** Task item **
Copy the lines word for word, starting at the line that contains "The height and" and ending after the line that contains "(583, 545).", and omit the pictures from your answer.

** Records **
▼
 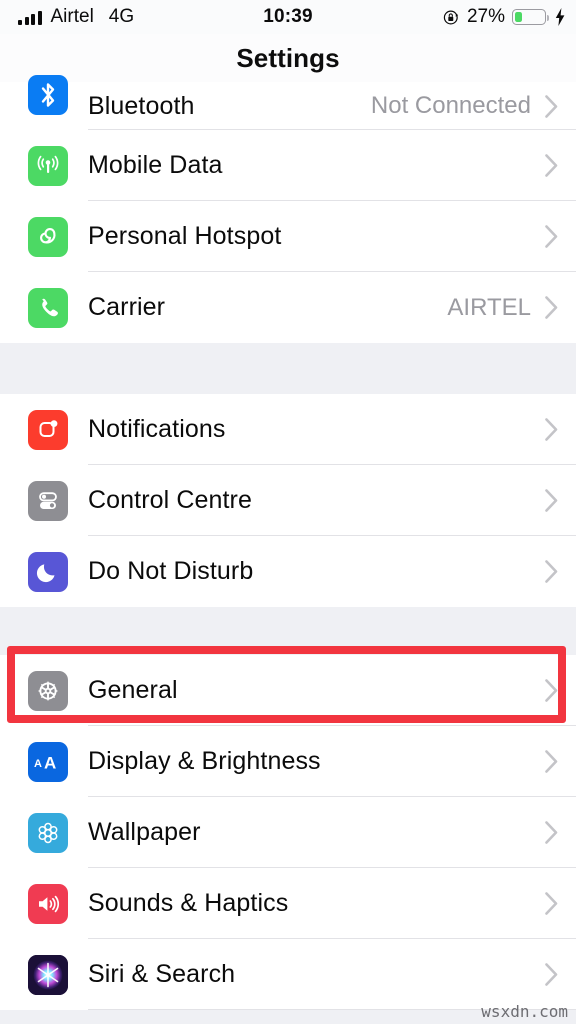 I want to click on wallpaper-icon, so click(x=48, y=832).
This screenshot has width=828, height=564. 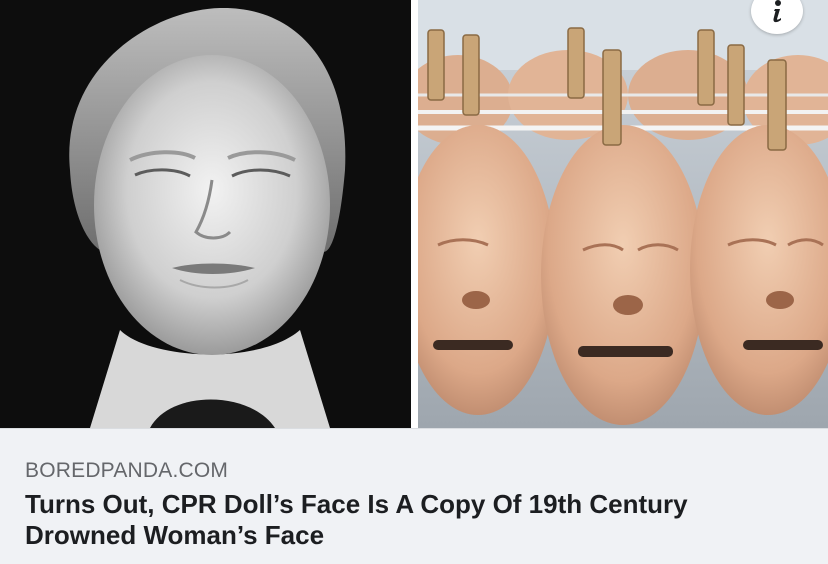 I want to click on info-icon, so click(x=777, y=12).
▲
▼
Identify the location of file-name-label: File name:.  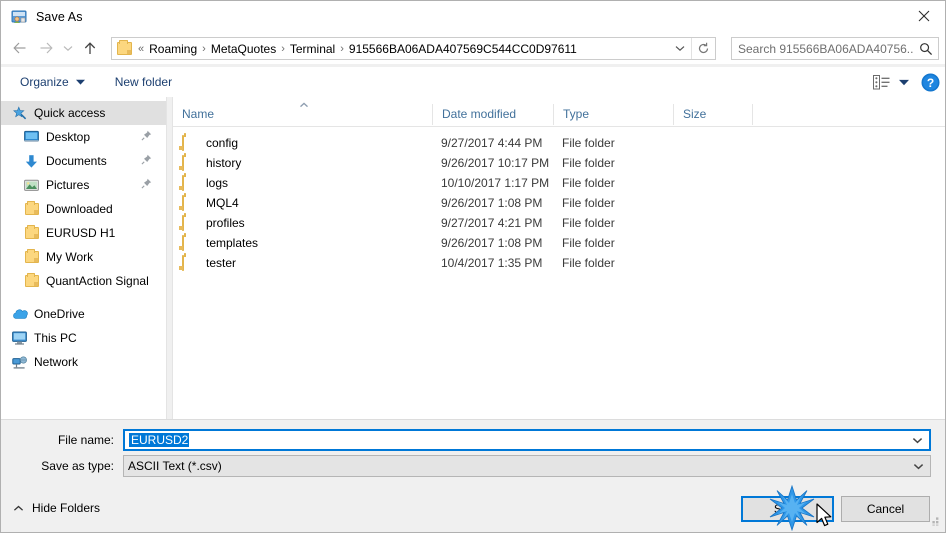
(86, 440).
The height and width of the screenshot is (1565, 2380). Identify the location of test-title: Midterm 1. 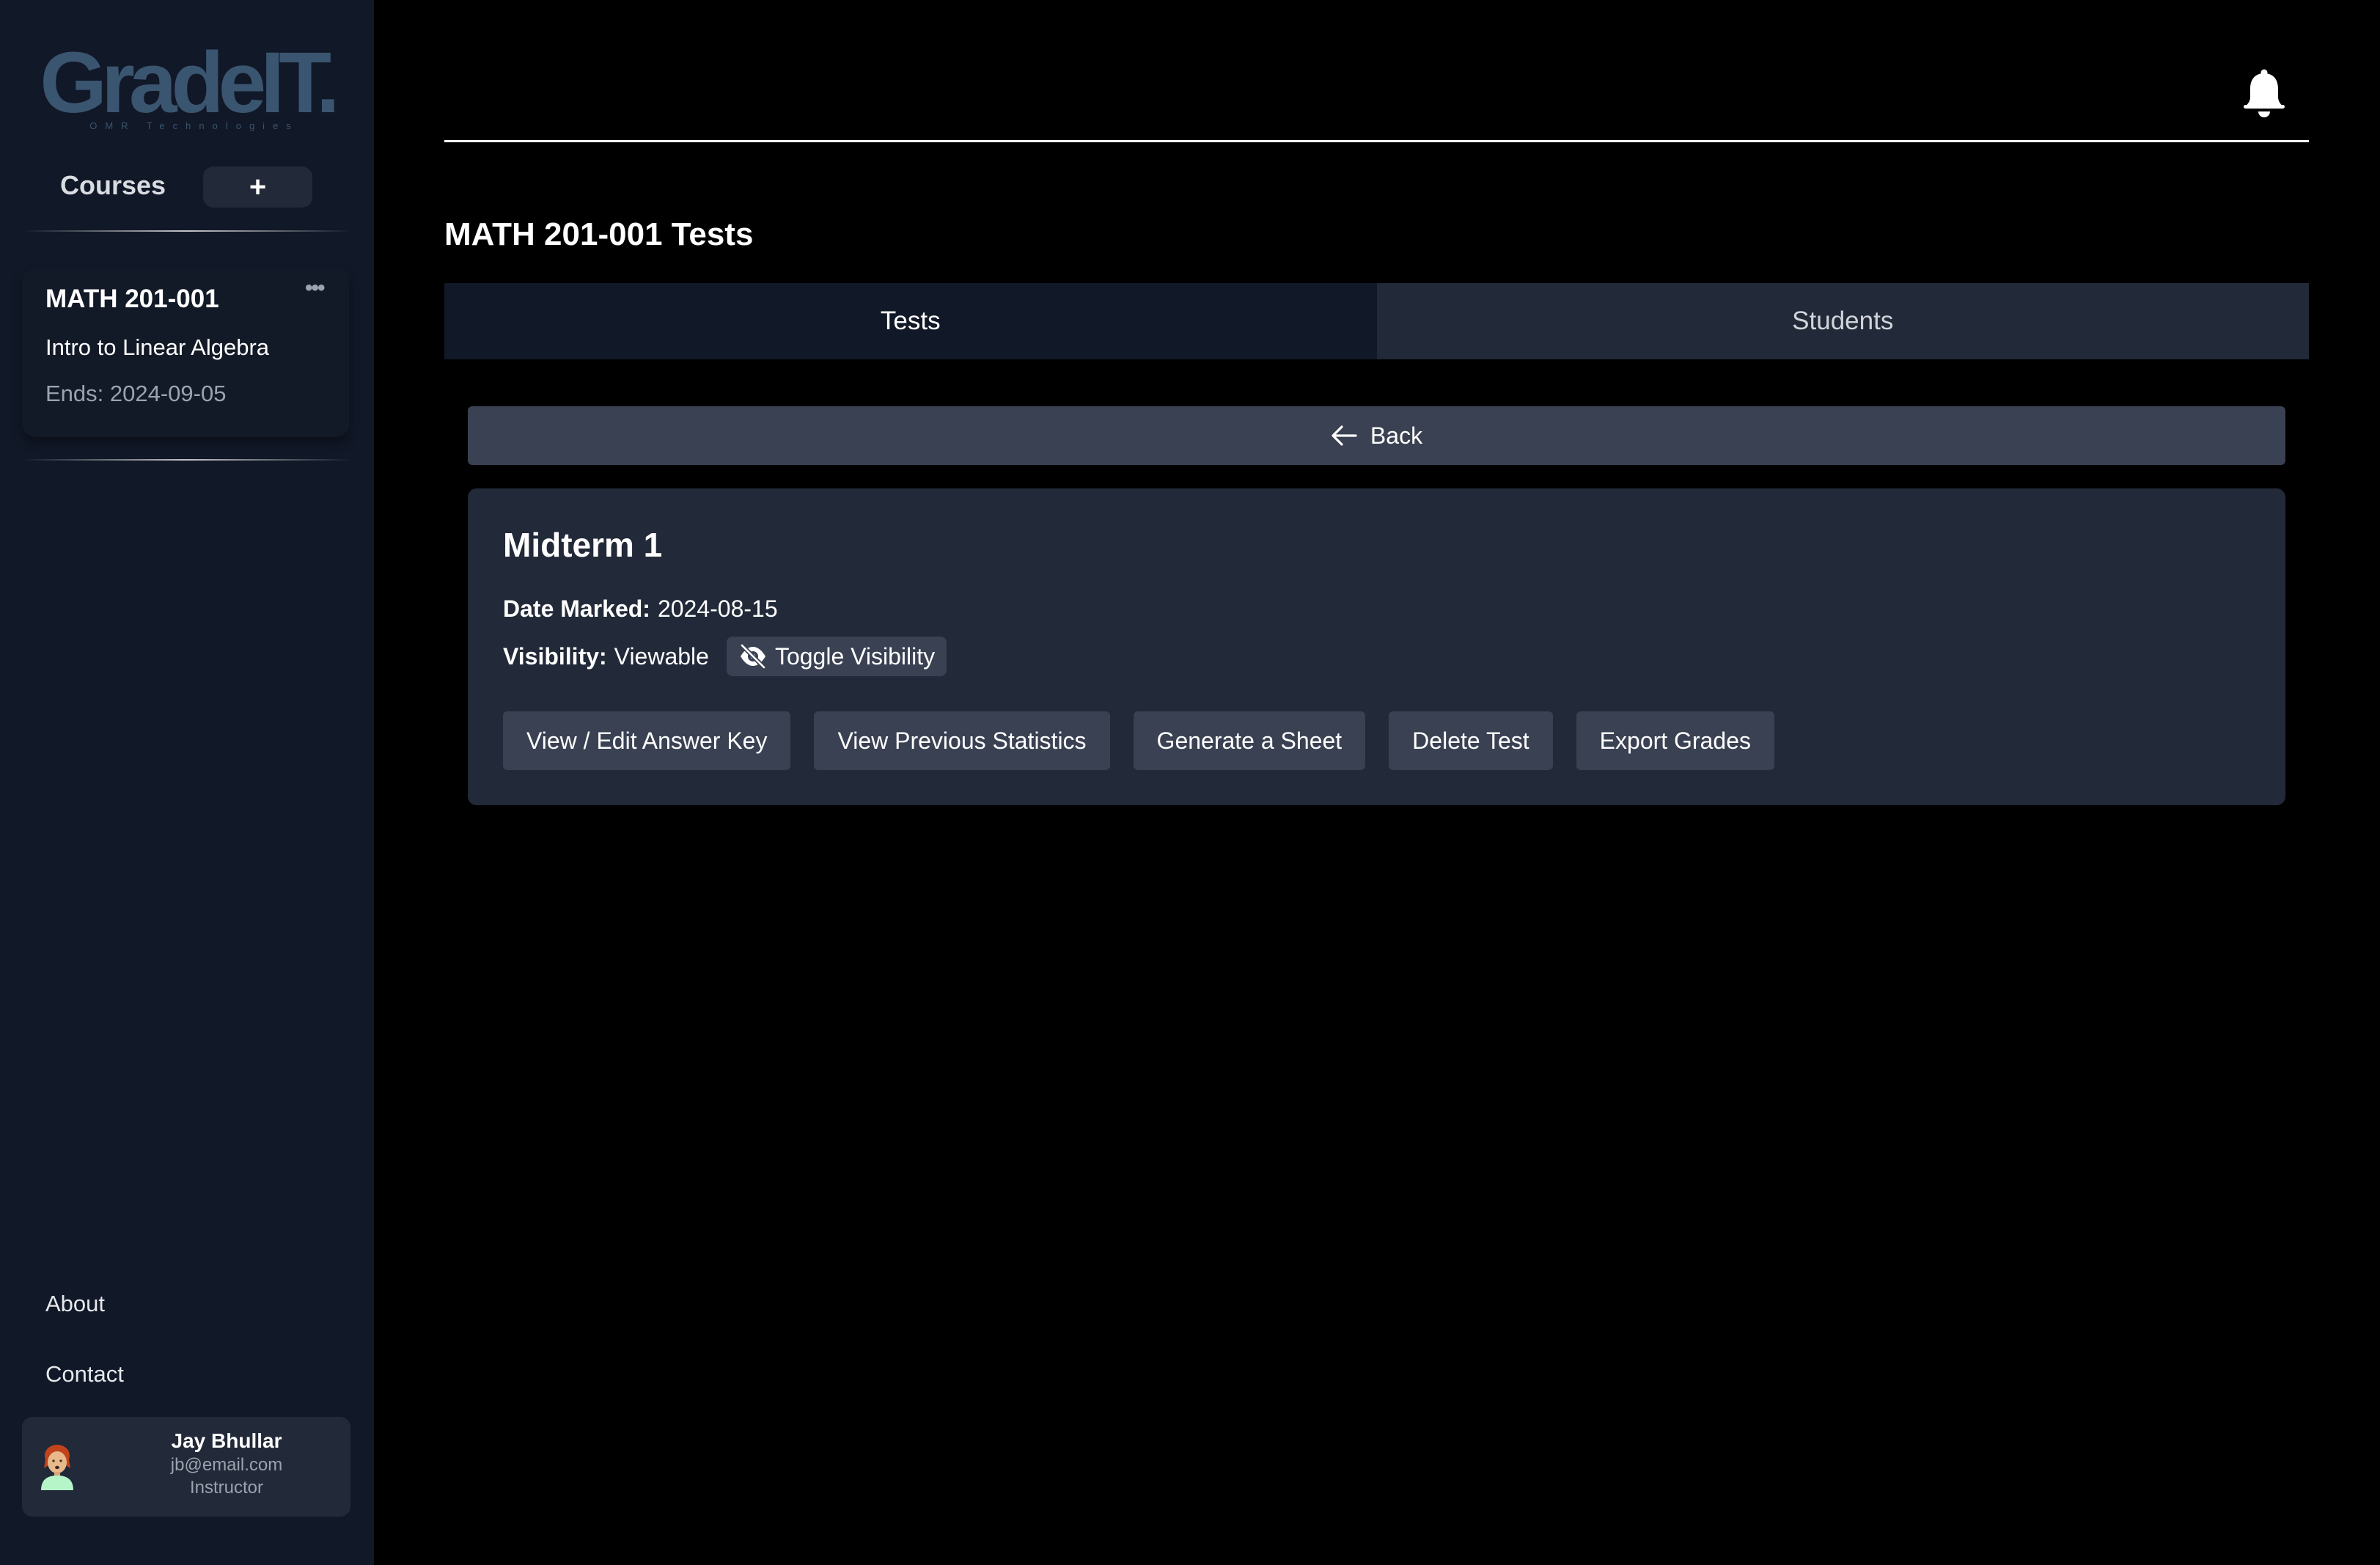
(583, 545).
▲
** Solution for this problem **
The height and width of the screenshot is (1565, 2380). Identify the location of test-title: Midterm 1. 
(583, 545).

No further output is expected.